The 3GPP LTE standard is currently evolving with enhanced MIMO support. A core component of this support in LTE is the support of MIMO antenna deployments and MIMO related techniques. A current working assumption in LTE-Advanced is the support of an 8-layer spatial multiplexing mode for 8 transmit (Tx) antennas, with the possibility of channel dependent precoding. The spatial multiplexing mode provides high data rates under favorable channel conditions.
With spatial multiplexing, an information carrying symbol vector s is multiplied by an NT×r precoder matrix QNT×r, which serves to distribute the transmit energy in a subspace of the NT (corresponding to NT antenna ports) dimensional vector space.

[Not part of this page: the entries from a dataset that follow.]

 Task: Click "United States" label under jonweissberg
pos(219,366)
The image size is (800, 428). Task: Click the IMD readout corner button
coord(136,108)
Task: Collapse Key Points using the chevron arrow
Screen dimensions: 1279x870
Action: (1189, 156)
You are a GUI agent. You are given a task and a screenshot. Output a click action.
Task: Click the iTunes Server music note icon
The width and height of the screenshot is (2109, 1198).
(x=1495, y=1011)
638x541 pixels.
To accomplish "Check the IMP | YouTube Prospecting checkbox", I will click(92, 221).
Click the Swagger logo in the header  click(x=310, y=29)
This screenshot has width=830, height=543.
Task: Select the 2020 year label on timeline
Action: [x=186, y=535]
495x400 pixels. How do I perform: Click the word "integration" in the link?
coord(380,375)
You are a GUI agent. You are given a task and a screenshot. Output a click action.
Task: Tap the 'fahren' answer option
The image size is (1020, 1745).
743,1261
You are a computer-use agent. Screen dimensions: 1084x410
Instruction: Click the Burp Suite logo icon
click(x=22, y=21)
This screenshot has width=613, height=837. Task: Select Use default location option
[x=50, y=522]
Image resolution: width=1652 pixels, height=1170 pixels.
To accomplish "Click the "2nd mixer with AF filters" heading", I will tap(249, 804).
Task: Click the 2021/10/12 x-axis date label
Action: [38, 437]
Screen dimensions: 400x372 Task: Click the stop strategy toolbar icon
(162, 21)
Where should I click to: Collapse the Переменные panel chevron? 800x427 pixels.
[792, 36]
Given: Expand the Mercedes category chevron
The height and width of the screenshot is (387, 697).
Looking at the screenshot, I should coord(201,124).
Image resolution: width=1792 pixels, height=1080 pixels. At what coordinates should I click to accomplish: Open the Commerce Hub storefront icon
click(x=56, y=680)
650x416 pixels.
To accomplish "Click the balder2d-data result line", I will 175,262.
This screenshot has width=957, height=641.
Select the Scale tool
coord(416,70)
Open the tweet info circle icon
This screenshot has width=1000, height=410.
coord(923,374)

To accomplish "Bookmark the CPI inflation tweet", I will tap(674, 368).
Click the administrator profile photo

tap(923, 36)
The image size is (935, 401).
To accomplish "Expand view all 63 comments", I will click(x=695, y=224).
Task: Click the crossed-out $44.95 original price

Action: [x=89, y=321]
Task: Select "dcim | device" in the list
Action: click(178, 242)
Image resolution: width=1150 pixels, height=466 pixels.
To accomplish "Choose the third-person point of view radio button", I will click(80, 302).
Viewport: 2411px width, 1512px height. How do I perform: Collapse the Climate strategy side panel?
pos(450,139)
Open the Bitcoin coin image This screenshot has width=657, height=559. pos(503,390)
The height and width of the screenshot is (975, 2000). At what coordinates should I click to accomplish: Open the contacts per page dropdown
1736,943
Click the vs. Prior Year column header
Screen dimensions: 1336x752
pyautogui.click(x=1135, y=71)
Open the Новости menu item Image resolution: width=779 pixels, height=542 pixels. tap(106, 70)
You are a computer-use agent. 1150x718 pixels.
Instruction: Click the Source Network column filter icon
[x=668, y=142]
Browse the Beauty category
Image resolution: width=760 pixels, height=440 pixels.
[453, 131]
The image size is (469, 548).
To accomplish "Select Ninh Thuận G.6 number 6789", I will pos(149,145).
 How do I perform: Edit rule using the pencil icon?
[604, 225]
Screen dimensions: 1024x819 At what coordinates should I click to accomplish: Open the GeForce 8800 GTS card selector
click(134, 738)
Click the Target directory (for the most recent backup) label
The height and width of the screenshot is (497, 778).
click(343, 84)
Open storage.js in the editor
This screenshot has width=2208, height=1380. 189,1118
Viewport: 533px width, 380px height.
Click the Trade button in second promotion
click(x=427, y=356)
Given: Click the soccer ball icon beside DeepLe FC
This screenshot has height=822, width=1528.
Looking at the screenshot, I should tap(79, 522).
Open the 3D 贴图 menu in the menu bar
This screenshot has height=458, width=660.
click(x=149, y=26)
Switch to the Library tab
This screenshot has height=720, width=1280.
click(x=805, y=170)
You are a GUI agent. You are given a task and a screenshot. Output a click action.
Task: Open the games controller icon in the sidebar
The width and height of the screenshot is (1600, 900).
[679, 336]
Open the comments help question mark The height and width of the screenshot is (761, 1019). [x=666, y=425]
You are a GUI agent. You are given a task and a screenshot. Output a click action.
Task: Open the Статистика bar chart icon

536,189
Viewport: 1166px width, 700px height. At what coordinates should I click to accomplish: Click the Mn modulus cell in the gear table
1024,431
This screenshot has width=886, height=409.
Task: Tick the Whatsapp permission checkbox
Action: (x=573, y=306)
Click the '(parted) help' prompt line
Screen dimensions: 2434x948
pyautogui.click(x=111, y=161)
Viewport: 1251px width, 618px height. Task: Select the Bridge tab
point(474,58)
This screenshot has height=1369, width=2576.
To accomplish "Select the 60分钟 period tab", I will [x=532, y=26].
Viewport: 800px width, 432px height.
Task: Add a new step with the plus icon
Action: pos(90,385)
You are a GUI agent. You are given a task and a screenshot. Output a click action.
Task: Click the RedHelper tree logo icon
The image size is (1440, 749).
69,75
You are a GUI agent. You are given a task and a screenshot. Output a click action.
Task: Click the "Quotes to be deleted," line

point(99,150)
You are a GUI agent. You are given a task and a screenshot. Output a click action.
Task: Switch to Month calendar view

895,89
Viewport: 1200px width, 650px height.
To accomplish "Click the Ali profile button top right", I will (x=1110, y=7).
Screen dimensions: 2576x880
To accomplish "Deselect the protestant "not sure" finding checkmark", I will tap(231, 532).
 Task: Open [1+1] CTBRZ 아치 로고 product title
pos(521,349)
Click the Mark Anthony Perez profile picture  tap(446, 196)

The precoder is typically selected from a codebook of possible precoders, and typically indicated by means of a precoder matrix indicator (PMI). The PMI value specifies a unique precoder in the codebook for a given number of symbol streams.
However, certain challenges arise in this context. For example, different antenna configurations can require precoder structures of one type or another, which complicates the storage of predefined codebooks of precoders. Still further, the dynamic use of Single User (SU) MIMO and Multi-User (MU) MIMO modes complicates codebook design because precoders that are optimal for SU-MIMO generally will not be optimal for MU-MIMO. As a further complication, the overhead associated with reporting precoder information, e.g., precoder recommendations, from a receiver to a transmitter may be problematic. This is true, for example, in the LTE downlink where the Physical Uplink Control Channel (PUCCH) cannot bear as large a payload size as the Physical Uplink Shared Channel (PUSCH).